Bir
ulus millet ne kadar eskiyse o kadar köklü, ihtişamlı ve tarihe mal olmuş
demektir. Ve hele de Türkçe gibi en güçlü ve muhteşem bir iletişim diline sahip
olan ve binlerce yıllar boyunca sadece kurduğu devasa Devletlerle değil; ama boylar
halinde bile var kalabilen bir ulusun tarihten silinmesi ise asla mümkün
olamaz.
Böyle
bir ulusun taraftar kazanma ihtiyacı asla olmamıştır. Çünkü taraftar aramak
aslında bir özgüven yoksunluğudur. Ki bu Türk’le esasen hiç bağlaşmaz.
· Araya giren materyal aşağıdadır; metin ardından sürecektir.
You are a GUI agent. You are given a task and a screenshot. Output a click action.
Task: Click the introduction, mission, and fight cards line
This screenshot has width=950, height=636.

Çünkü genetiği
millidir. Ayrıca herkesin kendi anasının dilini öğrenme hakkı da vardır. Türkçe’nin
bile 36 belki de daha fazla lehçesi olduğunu biliyoruz. Bu lehçe farkları bile emperyalist
Devletlerin Türk aslından farklı etnisiteler yaratarak, onlarla da korkulan Türk
birliğinin sanki farklı uluslarmış gibi budunlara ayrılmasına vesile teşkil
etmiştir.
Bugün
hayli gelişen Çin Devletinden kurtulmak için, bir zamanlar Çin topraklarının da
sahibi olan ve bugünde o bölgelerde yaşayan Uygur Türklerini de Çin’i; vaktiyle
Türklere karşı Çinlileri de kullandıkları gibi kullanarak, bölmeye
çalışmaktadırlar. Ne ki Uygur Türklerini sürekli kaşımak aslında Uygur Türklerine
zarar verir. Esasen her iki taraftan da kurtulmak nasıl olsa ideal tercihleri
olduğu için, Uygur Türkleri veya Çinlilerin telef olmasının da hiçbir kıymeti harbîyesi
yoktur kendileri için, işin özünde nasılsa. Hele de Türklerle Çinlileri birbirine
kırdırmak tadından yenmez, dost(!) maskeli emperyalistler safında.
Dolayısıyla
da Çin dünyası içindeki azımsanamaz Türk varlığı çok canlı bir seçkidir emperyalist
güçler hesabına. Şayet Çin’in yükselen ekonomisi engellenmek isteniyorsa, ki
aksi de düşünülemez. Bu durumda emperyalistin büyük Uygur varlığını sürekli
kaşıyarak harekete geçireceği, yadsınamaz bir gerçektir. Emperyalist Şeytan köşeyi
dönerken aslında binlerce yıldır iç içe yaşayarak birbirine sahip çıkmış bu iki
milletin, ne kadar acı çekeceği de asla göz ardı edilmemelidir. Bu nedenle de
Uygur Türklerinin tufaya gelmeyerek ve öz kontrollerini kaybetmeden, içimizde Kürt
denilen bazı Türkmenlerimizin bölücü PKK oyununa düştükleri gibi asla benzeri
bir oyuna düşmemeleri gerekmektedir.
Vaktiyle,
hatta bugün bile Rusya’daki Türk Devletlerinin Ruslar tarafından sıkı denetilmelerine
nasıl göz yumulduysa, yumuluyorsa bugün Çin’in de milli birliğini haklı olarak
koruma gayreti neden yadsınmaktadır. Hele de bu konuyu sürekli kaşıyarak
Uygurları provoke etme gayreti bilhassa da Türkler tarafından neden bu kadar iştahla
kabartılmaktadır. Yoksa bu gayretlerin de bilmediğimiz farklı bir ödeme(!)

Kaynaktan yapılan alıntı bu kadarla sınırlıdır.